The Parkmerced appellate court found that Abenheim was already a tenant protected by the rent increase limitations of the Ordinance when the landlord generated a new lease agreement purporting to raise Abenheim's rent after Honey moved out of the apartment, explaining: “Since 1981 Parkmerced was aware of, and by its silence agreed to, Abenheim living in the apartment with her brother. Each year Honey submitted to Parkmerced an application for lease rental which listed Abenheim as an occupant of the apartment; pursuant to paragraph 25 of Parkmerced's lease these applications were incorporated into Honey's leases. Thus, because Abenheim was entitled to occupy the unit pursuant to a written agreement—Honey's leases—she falls squarely within the purview of section 37.2(r).” 12 (Parkmerced, supra, 215 Cal.App.3d at p. 494, italics omitted.)
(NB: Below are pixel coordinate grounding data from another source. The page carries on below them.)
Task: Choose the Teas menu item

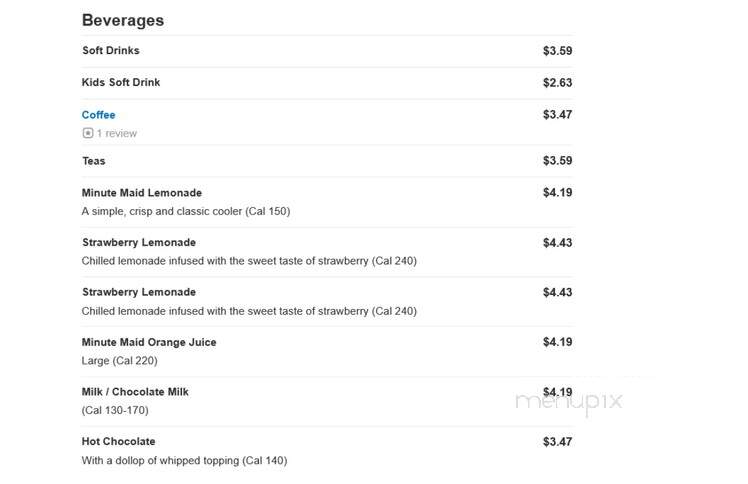Action: (x=94, y=161)
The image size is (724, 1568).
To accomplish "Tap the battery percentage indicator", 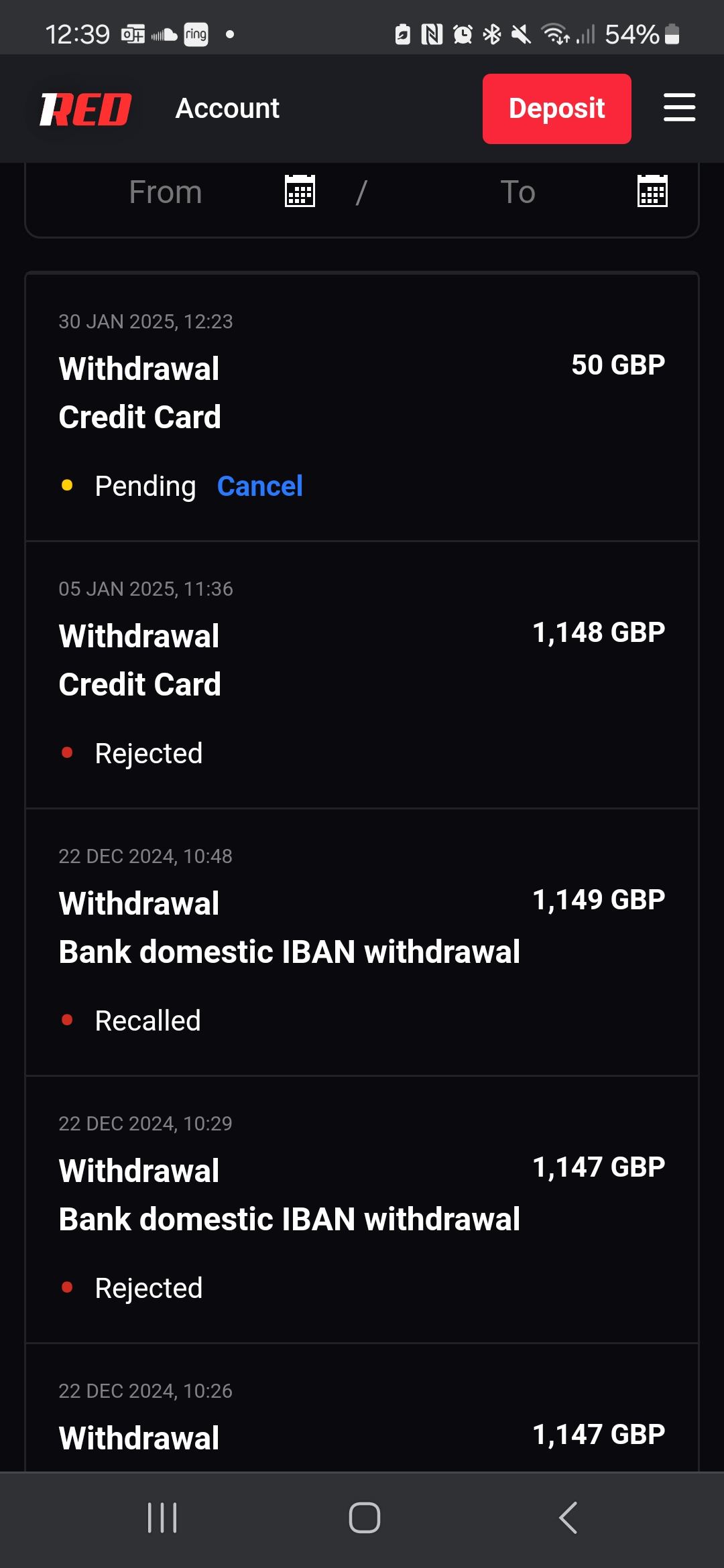I will pos(631,34).
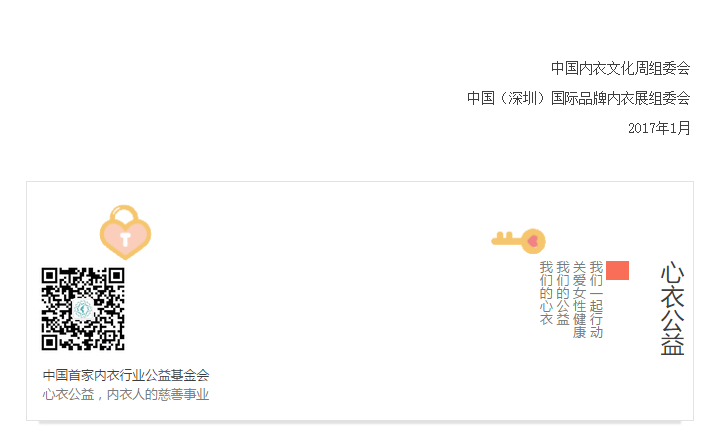Click the heart-shaped padlock icon
Viewport: 716px width, 433px height.
(x=126, y=232)
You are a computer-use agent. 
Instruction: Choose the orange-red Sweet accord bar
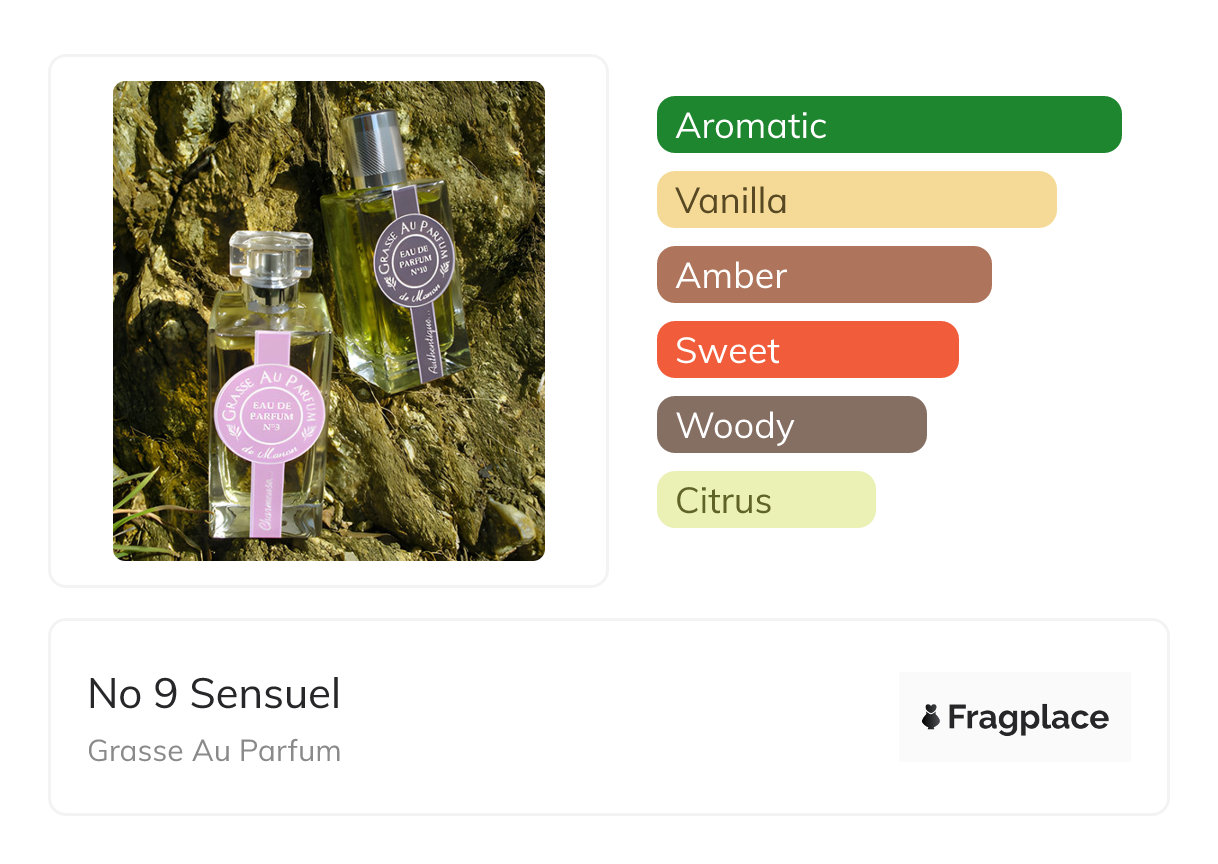tap(807, 350)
In reaching its conclusion, the Parkmerced court faulted the trial court for “ignor[ing] the fact that the ordinance protects those who legally occupy a rental unit, regardless of the basis of the person's obligation to pay rent.” (Parkmerced, supra, 215 Cal.App.3d at p. 494.) The Parkmerced court also disagreed with the lower court's summary conclusion that Abenheim had no obligation to pay rent until she signed her own rental agreement in 1985. (Id. at p. 495.) Citing authority recognizing that an obligation to pay rent can arise by operation of law based on occupancy accompanied by the owner's consent, the Parkmerced court rejected the notion that without a written lease, Abenheim could not have had an obligation to pay rent. (Ibid.) Finally, the Parkmerced court found that “interpreting the Rent Ordinance to extend protection to tenants based on legitimate occupancy is in keeping with the purpose of the legislation.” (Ibid.) The court reasoned that a “clear objective” of the Rent Ordinance was to extend “ ‘some measure of protection to tenants in residence’ [citation]” and that there was “absolutely no indication that this protection was intended to be limited to those tenants who sign formal lease agreements.” (Ibid. italics omitted.)
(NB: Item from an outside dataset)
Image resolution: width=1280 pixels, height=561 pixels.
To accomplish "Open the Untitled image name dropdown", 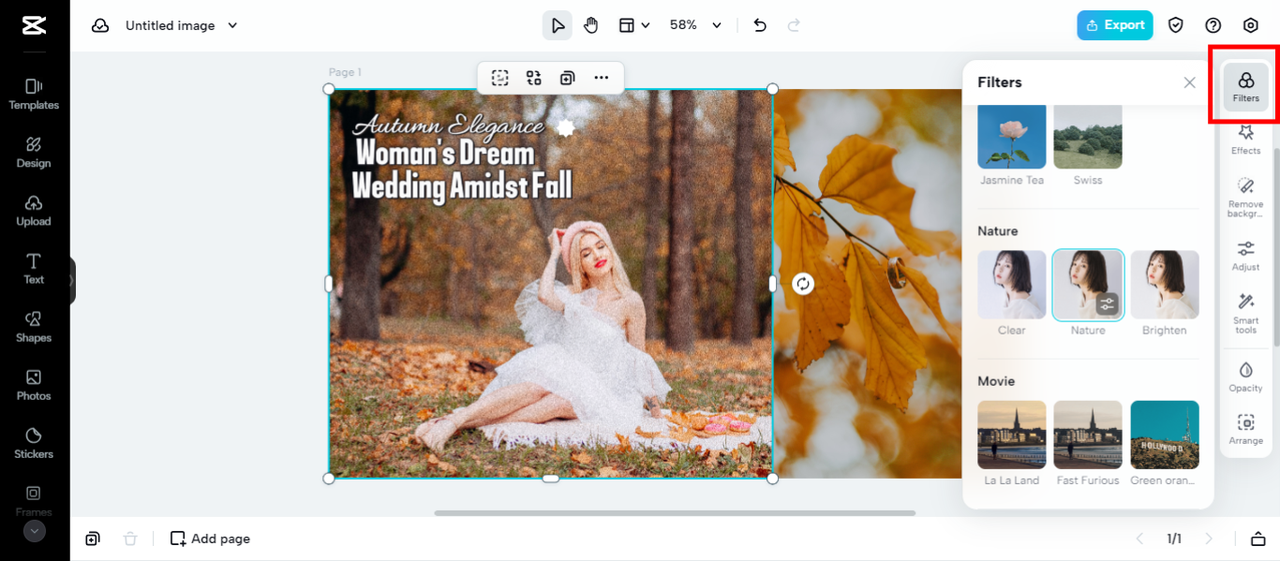I will [233, 25].
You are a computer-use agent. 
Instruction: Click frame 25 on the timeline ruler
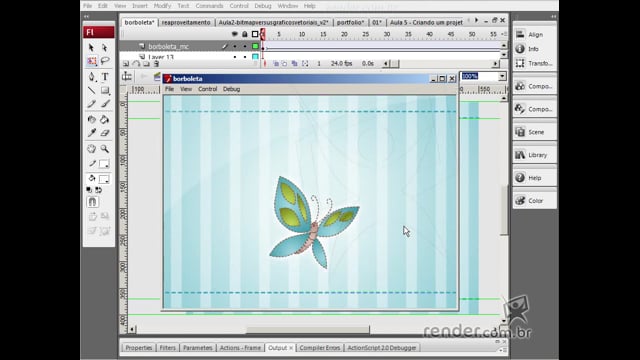366,35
As defendants contend, Parkmerced, supra, 215 Cal.App.3d 490, demonstrates that an occupant of a San Francisco rental unit can qualify as a tenant without having a written lease agreement. Indeed, that fact is reflected in section 37.2(t), which states that a tenant can obtain the right to exclusive possession via a written agreement, oral agreement, sub tenancy approved by the landlord or suffrage. (Rent Ordinance, § 37.2(t).) However, Parkmerced does not support defendants' very different contention that David is a tenant notwithstanding the fact that he is a minor. In Parkmerced, the original tenant's sister was an adult. Therefore, the case did not consider the question we address here. Furthermore, the Parkmerced court found that Abenheim became a tenant in her own right because she was named in lease “applications” that were incorporated into the written leases, and because she incurred an independent obligation to pay rent by operation of law based on her occupancy accompanied by the landlord's consent. (Parkmerced, at pp. 494-495.) Those findings cannot be made with respect to David because he is a minor with no independent obligation to pay rent.
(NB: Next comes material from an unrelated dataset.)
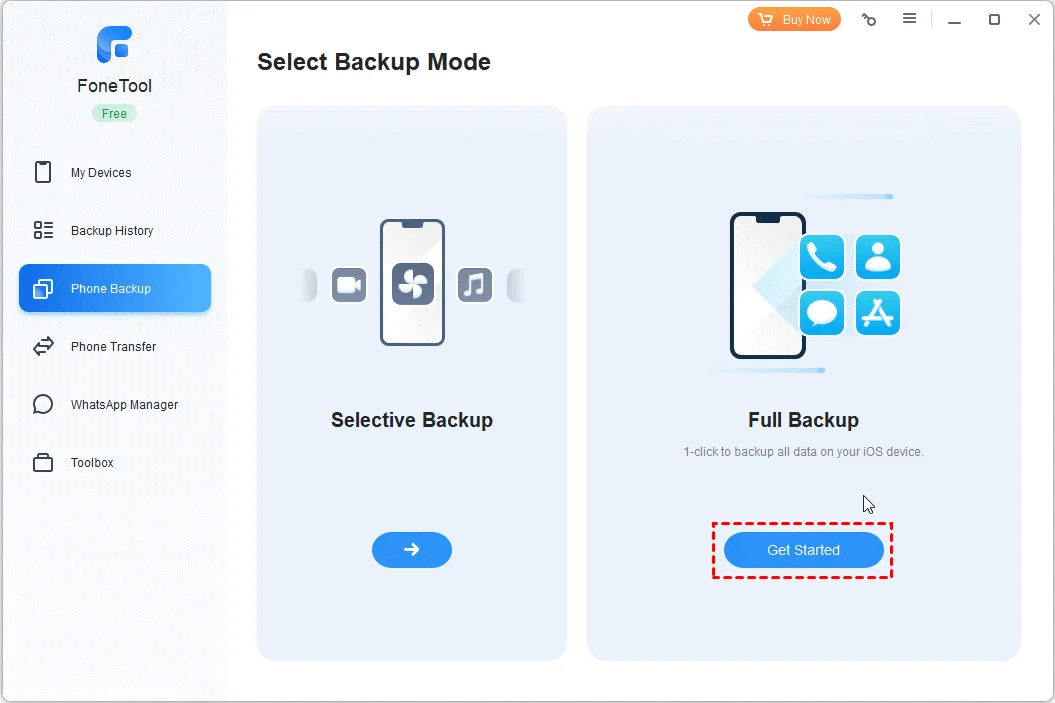Image resolution: width=1055 pixels, height=703 pixels.
Task: Click the arrow button under Selective Backup
Action: coord(411,550)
Aside from Parkmerced, defendants contend that a “long and uncontroverted line of appellate authority” establishes that the Rent Ordinance definition of a tenant “includes all lawful occupants of the dwelling.” But the cases they cite do not support this claim. For example, defendants rely on Aguierre v. Lee (1993) 20 Cal.App.4th 1646, 1653 (Aguierre ), for the proposition that “[t]he Ordinance focuses on occupancy as the factor that triggers rent control protection. [Citation.]” In that case, a San Francisco tenant was displaced temporarily from her leased residential unit due to earthquake damage. After making the necessary repairs, the landlord leased the unit to a third party in violation of the rights of the tenant. In the landlord's appeal from a jury verdict in favor of the tenant, the Aguierre court rejected the argument that the displaced tenant was not protected by the Rent Ordinance because the ordinance only protects tenants in occupancy. Nothing the court said supports defendants' contention in this case that all lawful occupants of a rental unit are by definition tenants under section 37.2(t) of the Rent Ordinance.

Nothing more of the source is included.